___ SELECTED PASSAGE
Treatment for a Lightning Strike:

  • Administer first aid as soon as possible.
  • Check for breathing and keep monitoring: If the person is unconscious, check for breathing and a pulse. Then, begin resuscitation methods as required.
  • Cover any burns with dry, sterile dressing.
  • Call emergency services or 9-1-1 immediately.
Flood Safety

Flooding and Hurricanes

Regardless of climate, flooding takes place in every corner of our country. Whether from rain, tidal surges, rising rivers or water structure failures, the impending flood damage is always a serious threat. During the tropical months of summer, heavy rainfall and violent rainstorms are much more likely. With nearly 200 deaths per year attributed to floods, your employees must take the steps to prepare for flooding.

Warning Signs:

  • Any amount of rainfall (not just heavy)
  • Local dam or levee failure
  • Rainfall coinciding with tidal surges
  • Unusual tidal patterns caused by storms
  • Ice or snow melting at high rates
  • Flood warnings provided by weather services

Precautionary Measures:

  • Never go into work if your commute takes you through potential flood hazards
  • Seek high ground immediately: Bring all emergency equipment or important objects to the highest level of a solid structure.
  • Turn around, don’t drown: Never drive into standing water. Cars can be moved in under 12 inches of water, and people can drown in less than an inch of water.
  • Unplug: Turn off all electrical appliances, electricity and gas if possible.
  • If higher ground is required, have several emergency evacuation routes mapped out.
______
___ INFORMATION SUPPLIED
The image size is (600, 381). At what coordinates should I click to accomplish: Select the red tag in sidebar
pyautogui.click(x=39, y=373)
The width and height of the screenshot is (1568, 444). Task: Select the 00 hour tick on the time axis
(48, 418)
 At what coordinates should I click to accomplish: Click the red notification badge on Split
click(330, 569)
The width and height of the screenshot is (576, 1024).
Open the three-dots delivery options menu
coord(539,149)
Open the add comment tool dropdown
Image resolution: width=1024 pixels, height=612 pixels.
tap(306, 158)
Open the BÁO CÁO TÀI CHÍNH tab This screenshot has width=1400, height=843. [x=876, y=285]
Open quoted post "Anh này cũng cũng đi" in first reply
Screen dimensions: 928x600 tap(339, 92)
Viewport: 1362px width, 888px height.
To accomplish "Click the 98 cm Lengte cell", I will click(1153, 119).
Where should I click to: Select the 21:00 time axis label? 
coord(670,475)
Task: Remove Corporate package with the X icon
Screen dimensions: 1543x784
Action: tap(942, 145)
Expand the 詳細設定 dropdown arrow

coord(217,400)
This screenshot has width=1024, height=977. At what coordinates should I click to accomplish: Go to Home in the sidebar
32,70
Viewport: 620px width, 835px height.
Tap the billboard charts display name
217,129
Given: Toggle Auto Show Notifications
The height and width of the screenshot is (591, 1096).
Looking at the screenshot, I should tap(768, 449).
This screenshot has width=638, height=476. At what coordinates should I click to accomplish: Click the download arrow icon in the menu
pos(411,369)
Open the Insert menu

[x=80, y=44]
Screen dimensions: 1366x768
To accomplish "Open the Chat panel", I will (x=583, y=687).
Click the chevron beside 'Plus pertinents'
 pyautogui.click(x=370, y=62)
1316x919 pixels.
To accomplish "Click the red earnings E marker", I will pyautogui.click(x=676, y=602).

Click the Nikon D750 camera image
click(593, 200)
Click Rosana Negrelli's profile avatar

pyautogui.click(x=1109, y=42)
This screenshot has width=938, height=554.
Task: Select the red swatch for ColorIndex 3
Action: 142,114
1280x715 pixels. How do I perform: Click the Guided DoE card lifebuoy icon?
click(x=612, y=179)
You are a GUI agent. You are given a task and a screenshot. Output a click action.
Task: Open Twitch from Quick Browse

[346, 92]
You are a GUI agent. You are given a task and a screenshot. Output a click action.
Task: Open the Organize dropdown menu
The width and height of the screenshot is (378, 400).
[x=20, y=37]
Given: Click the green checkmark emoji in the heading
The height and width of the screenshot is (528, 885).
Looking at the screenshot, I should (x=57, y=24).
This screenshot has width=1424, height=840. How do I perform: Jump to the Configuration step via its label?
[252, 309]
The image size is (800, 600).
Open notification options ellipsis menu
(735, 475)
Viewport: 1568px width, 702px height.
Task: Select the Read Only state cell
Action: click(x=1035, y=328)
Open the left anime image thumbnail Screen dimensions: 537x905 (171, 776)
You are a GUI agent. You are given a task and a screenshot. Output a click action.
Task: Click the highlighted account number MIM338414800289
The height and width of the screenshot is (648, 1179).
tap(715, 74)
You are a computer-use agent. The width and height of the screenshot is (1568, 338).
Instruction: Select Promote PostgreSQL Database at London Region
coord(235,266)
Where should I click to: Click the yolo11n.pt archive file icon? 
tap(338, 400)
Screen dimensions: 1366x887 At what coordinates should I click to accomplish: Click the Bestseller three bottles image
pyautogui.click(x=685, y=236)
______
◆ **CHECK YOUR UNDERSTANDING**
a) Reproduce everything in the lightning and flood safety text from "Treatment for a" down to "or 9-1-1 immediately.".
b) Summarize the lightning and flood safety text in two sentences.

◆ **OUTPUTS IN ORDER**
a)
Treatment for a Lightning Strike:

  • Administer first aid as soon as possible.
  • Check for breathing and keep monitoring: If the person is unconscious, check for breathing and a pulse. Then, begin resuscitation methods as required.
  • Cover any burns with dry, sterile dressing.
  • Call emergency services or 9-1-1 immediately.

b) A lightning strike victim should get first aid as soon as possible: check breathing and pulse if the person is unconscious, begin resuscitation as required, cover burns with a dry, sterile dressing, and call emergency services or 9-1-1 immediately. Flooding occurs in every corner of the country and is blamed for nearly 200 deaths per year, so precautions include avoiding commutes through flood hazards, seeking high ground, never driving into standing water, turning off electrical appliances, electricity and gas, and mapping out several evacuation routes.